Robust speech command recognition in challenging industrial environments

Speech is among the main forms of communication between humans and robots in industrial settings, being the most natural way for a human worker to issue commands. However, the presence of pervasive and loud environmental noise poses significant challenges to the adoption of Speech-Command Recognition systems onboard manufacturing robots; indeed, they are expected to perform in real time on hardware with limited computational capabilities and also to be robust and accurate in such complex environments. In this paper, we propose an innovative system based on an End-to-End architecture with a Conformer backbone. Our system is specifically designed to achieve high accuracy in noisy industrial environments and to guarantee a minimal computational burden to meet stringent real-time requirements while running on computing devices that are embedded in robots.
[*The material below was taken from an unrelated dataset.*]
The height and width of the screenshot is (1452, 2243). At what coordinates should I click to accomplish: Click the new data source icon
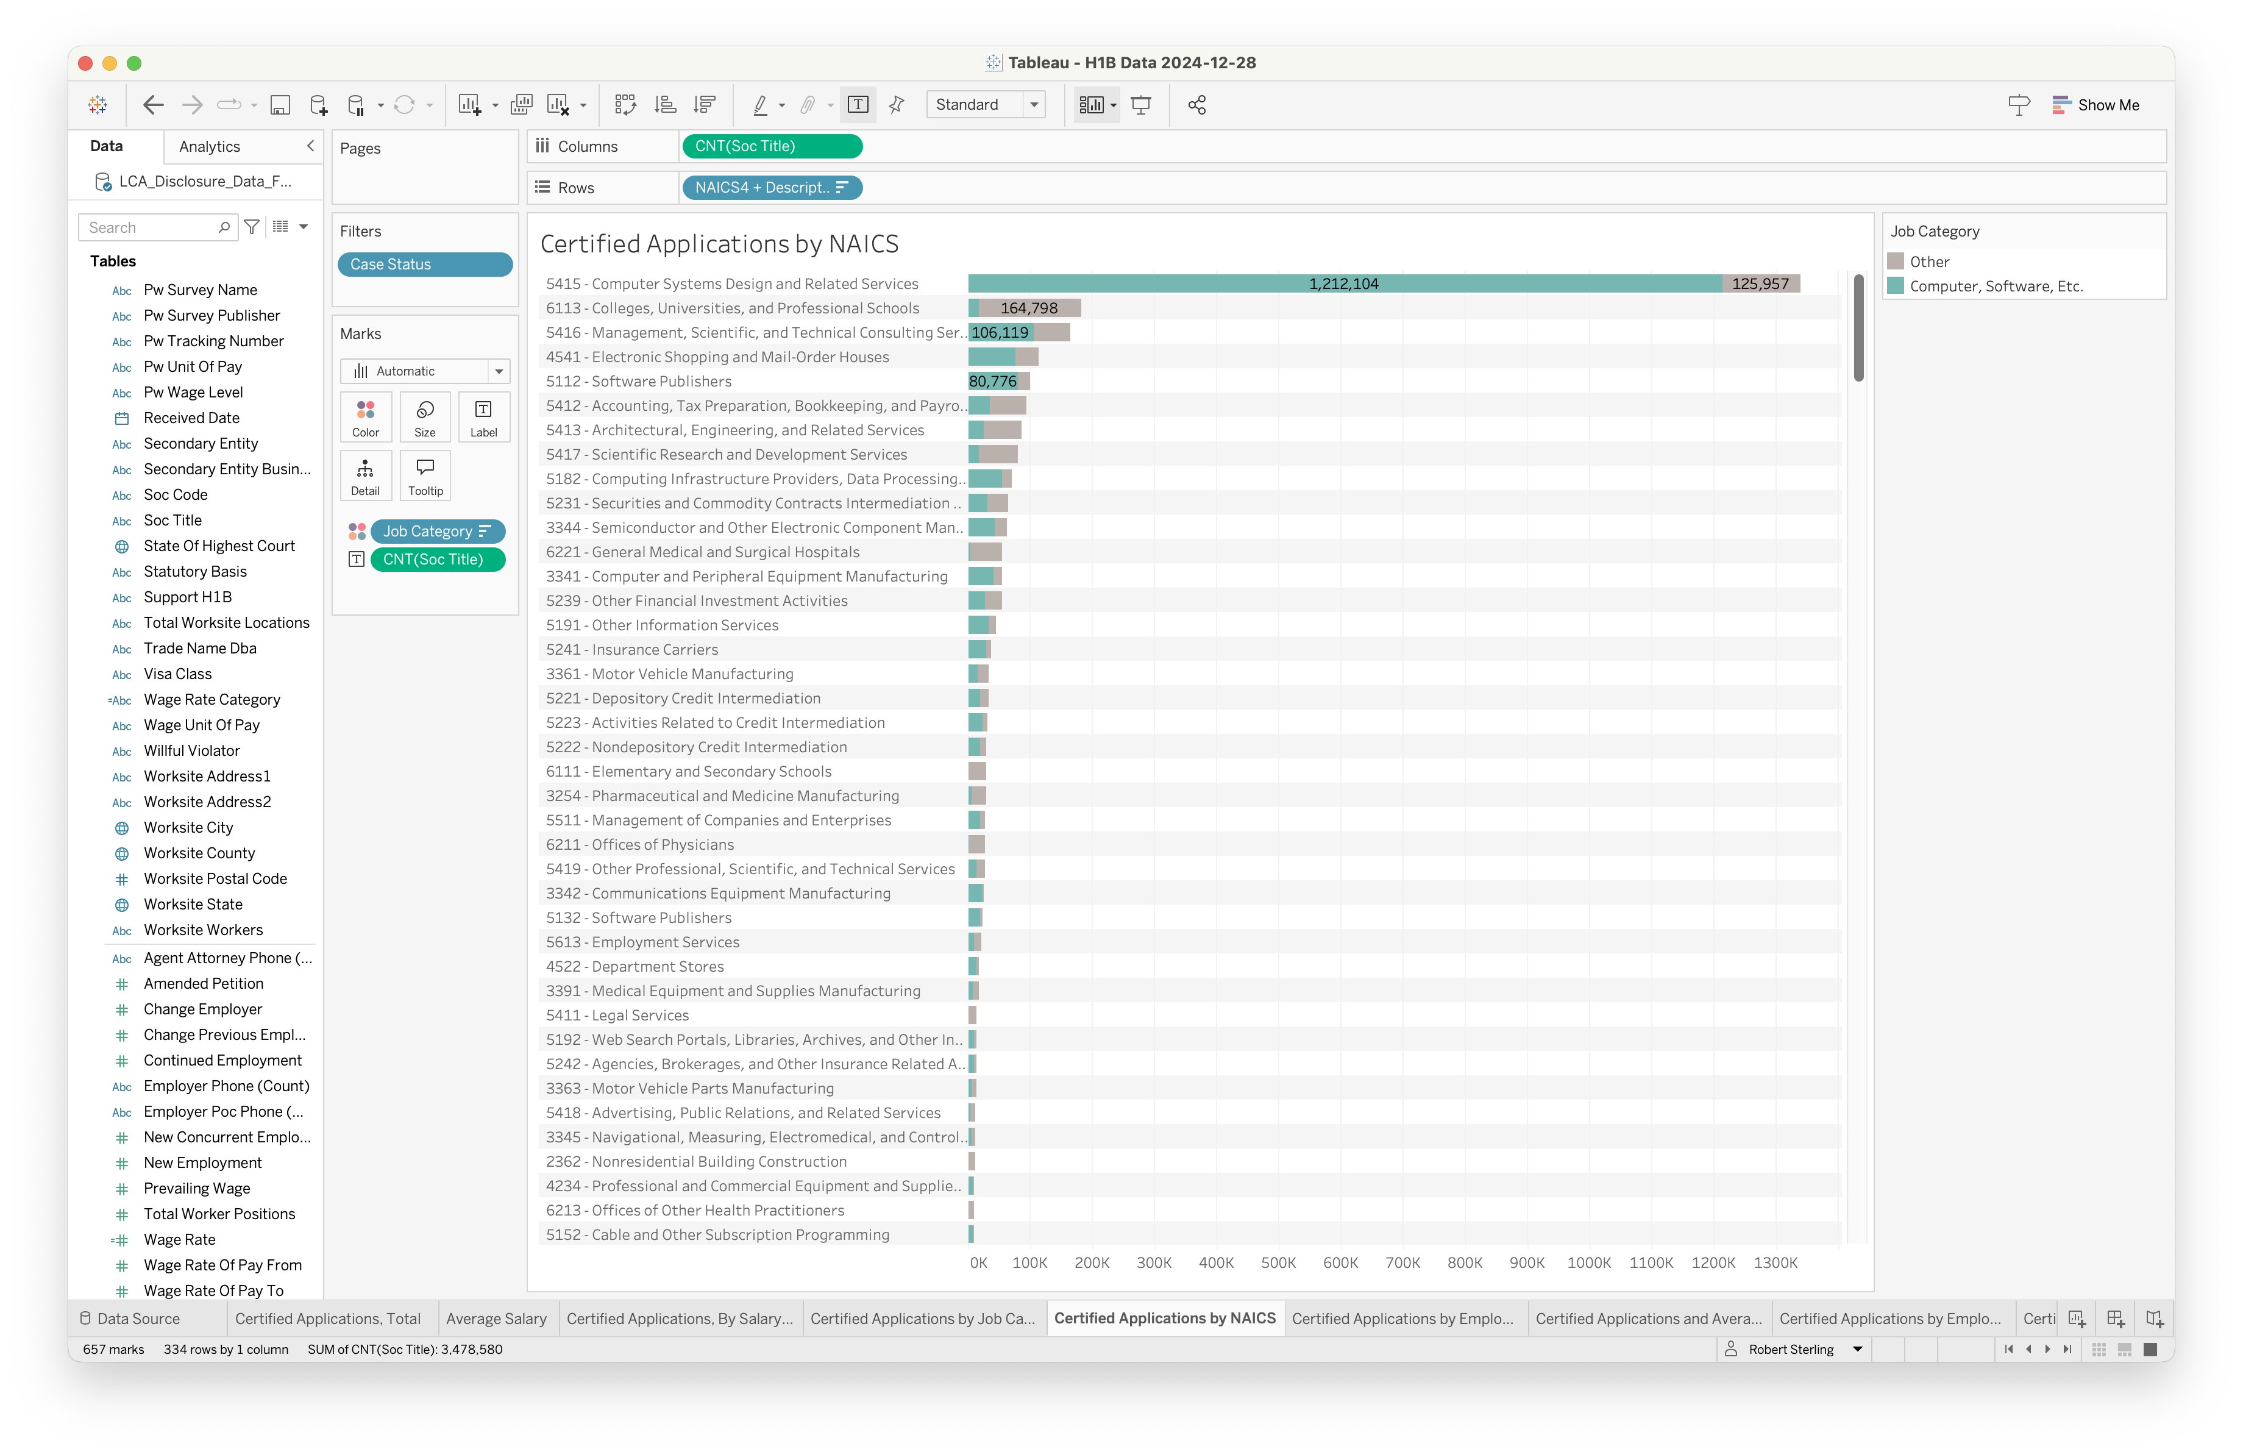(319, 105)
In order to increase the generalization capability of the system, the training procedure is driven by a Curriculum Learning strategy combined with dynamic data augmentation techniques, that progressively increase the complexity of input samples by increasing the noise during the training phase. We have conducted extensive experimentation to assess the effectiveness of our system, using a dataset composed of more than 50,000 samples, of which about 2,000 have been acquired during the daily operations of a Stellantis Italian factory. The results confirm the suitability of the proposed approach to be adopted in a real industrial environment; indeed, it is able to achieve, on both English and Italian commands, an accuracy higher than 90%, maintaining a compact model size (the network is 1.81 $MB$) and running in real-time on an industrial embedded device (namely $41\mathrm{ms}$ over an NVIDIA Xavier NX).